== Problems and tasks ==
A. List every person named in the review roundup for Fifty Words.
B. In the review roundup for Fifty Words, who directed the production?
C. Reproduce a passage from the review roundup for Fifty Words, beginning at the words "(Michael Kuchwara) It's" and stopping after "scary, take-no-prisoners territory.".

== Excerpt to read ==

:::

Thursday, October 2, 2008

Fifty Words


By Michael Weller. Dir. Austin Pendleton. MCC at the Lucille Lortel. (CLOSED)

Weller's new marital scrimmage drew raves for actors Elizabeth Marvel and Norbert Leo Butz, as an increasingly unhappy couple spending a long night's journey into day. But even critics who rated the production and actors highly were less sure about the play's merits, and some found it, as Daily News' Joe Dziemianowicz memorably put it, less a "roller coaster" than a "roller jerker."

(Michael Kuchwara) It's the fierce way this combative couple fight that propels Fifty Words, Michael Weller's blistering, highly theatrical examination of a husband and wife seeking to sort out and make sense of their life together. That theatricality is heightened by the casting of Norbert Leo Butz and Elizabeth Marvel as the vituperative partners. They are a pair of superb actors willing to take intense emotional and physical leaps into scary, take-no-prisoners territory.

:::

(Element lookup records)
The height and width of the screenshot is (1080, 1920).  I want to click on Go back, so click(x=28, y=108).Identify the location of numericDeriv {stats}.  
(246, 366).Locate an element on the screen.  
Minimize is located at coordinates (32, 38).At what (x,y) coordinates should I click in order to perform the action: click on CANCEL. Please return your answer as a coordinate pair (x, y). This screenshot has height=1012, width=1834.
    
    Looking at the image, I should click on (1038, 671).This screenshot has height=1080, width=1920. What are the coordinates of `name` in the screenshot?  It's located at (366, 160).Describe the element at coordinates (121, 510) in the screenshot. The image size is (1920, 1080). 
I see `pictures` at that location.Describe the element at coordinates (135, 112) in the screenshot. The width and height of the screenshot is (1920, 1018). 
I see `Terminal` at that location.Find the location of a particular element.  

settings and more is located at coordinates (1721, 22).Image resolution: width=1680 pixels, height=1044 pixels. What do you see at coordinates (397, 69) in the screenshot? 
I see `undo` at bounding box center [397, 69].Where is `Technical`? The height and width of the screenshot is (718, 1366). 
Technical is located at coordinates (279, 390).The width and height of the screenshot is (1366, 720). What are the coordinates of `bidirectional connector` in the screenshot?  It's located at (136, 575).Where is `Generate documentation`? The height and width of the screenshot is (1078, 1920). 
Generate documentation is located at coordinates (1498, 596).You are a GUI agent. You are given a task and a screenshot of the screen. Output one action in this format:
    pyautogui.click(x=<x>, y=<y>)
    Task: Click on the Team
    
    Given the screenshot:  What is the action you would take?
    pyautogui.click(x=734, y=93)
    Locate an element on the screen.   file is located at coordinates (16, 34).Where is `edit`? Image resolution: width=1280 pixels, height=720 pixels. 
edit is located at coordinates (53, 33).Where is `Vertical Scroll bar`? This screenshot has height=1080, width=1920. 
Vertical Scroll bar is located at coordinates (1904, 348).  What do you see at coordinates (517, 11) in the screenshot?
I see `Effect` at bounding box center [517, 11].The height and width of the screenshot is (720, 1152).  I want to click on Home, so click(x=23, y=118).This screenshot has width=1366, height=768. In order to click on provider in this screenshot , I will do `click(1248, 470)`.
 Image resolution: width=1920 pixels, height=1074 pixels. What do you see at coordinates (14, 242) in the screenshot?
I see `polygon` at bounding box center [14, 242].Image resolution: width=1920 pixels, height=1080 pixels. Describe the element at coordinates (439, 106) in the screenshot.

:::

== The results ==
A. Michael Weller, Austin Pendleton, Elizabeth Marvel, Norbert Leo Butz, Joe Dziemianowicz, Michael Kuchwara

B. Austin Pendleton

C.
(Michael Kuchwara) It's the fierce way this combative couple fight that propels Fifty Words, Michael Weller's blistering, highly theatrical examination of a husband and wife seeking to sort out and make sense of their life together. That theatricality is heightened by the casting of Norbert Leo Butz and Elizabeth Marvel as the vituperative partners. They are a pair of superb actors willing to take intense emotional and physical leaps into scary, take-no-prisoners territory.